▶ **About this exercise**
Pick up the figure legend below on TRIOBP-5 deficiency in cochlear cells and carry it on from its last sentence.

Figure 8. TRIOBP-5 deficiency results in decreased supporting-cell stiffness and fragile hair cell stereocilia.

(A) Topographic image (top) and stiffness map (bottom) of live organ of Corti explants (P5, cochlear middle turn) from Triobp^ΔEx9-10/+ heterozygotes (left) and Triobp^{ΔEx9-10/ΔEx9-10} mutant littermates (right) visualized by atomic force microscopy using PeakForce Tapping mode (PFT-AFM). Transverse stiffness (E, elastic Young’s modulus) of the reticular lamina measured in regions of interest (ROIs) overlaying supporting cells (for example, white square in Triobp^{ΔEx9-10/ΔEx9-10} stiffness image). Scale bars: 5 μm. (B) Box-and-whisker plots of E values on apical surfaces of inner pillar (IPC), outer pillar (OPC), and Deiters’ row 1 (DC1) and 2 (DC2) cells. Bars show mean ± SD Asterisks indicate statistical significance between Triobp-5^+/ΔEx9-10 and Triobp-5^{ΔEx9-10/ΔEx9-10} cells. ***P < 0.001 (2-tailed t test with Welch’s correction). n indicates the number of cells. Data points represent individual supporting cells for Triobp^ΔEx9-10/+ mice (gray) and Triobp^{ΔEx9-10/ΔEx9-10} mice (purple), 5 and 4 mice, respectively. (C) Deflections of stereocilia bundles by a fluid-jet in wild-type (top) and Triobp^{ΔEx9-10/ΔEx9-10} live IHCs (bottom). Responses to maximal pressure steps of ±25 mmHg are shown. See also Supplemental Video 3. The puff pipette is visible at the bottom of the panels. (D) Average displacements of stereocilia bundles as a function of fluid-jet pressure in wild-type (gray open symbols) and Triobp^{ΔEx9-10/ΔEx9-10} (black solid symbols) IHCs at P8. Alternating positive and negative stimuli presented in increasing order. Examples of bundle deflections are shown in inset. Number of cells (number of mice): wild-type, n = 44 (6); Triobp^{ΔEx9-10/ΔEx9-10} n = 49 (6). Data are shown as mean ± SEM. Asterisks indicate statistical significance of differences between wild-type and Triobp^{ΔEx9-10/ΔEx9-10} mice. **P < 0.01; ***P < 0.001 (t test of independent variables).

▶ **Records**
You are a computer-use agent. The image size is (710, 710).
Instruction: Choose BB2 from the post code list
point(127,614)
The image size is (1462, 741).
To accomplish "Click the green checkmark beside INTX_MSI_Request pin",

▶ **Answer to this task**
Figure 9. Illustration of TRIOBP-4 and TRIOBP-5 distribution in inner ear supporting cells and working model of stereocilia pathology in TRIOBP-5–deficient mice.

(A) TRIOBP-4 and TRIOBP-5 are both present in Deiters’ (DC1, DC2, and DC3) and outer and inner pillar cells (OPC, IPC) of normal-hearing Triobp^ΔEx9-10/+ heterozygotes. Only TRIOBP-4 remains in the same cell types of deaf Triobp^{ΔEx9-10/ΔEx9-10} mouse. (B) Schematic of wild-type stereocilia with normal rootlet architecture (left). TRIOBP-5–deficient stereocilia with abnormally thin rootlets in the cuticular plate (right) but abnormally thick rootlets in the F-actin core that extend aberrantly to tips of stereocilia (right). TRIOBP-5 (purple) and TRIOBP-4 (blue) wrap around rootlet F-actin (insets) and in wild-type are hypothesized to allow filaments to slide past one another during sound-induced stereocilia deflections. TRIOBP-5 recruits more F-actin to shape rootlets and generates thicker bundles due to oligomerization by its coiled-coil domains.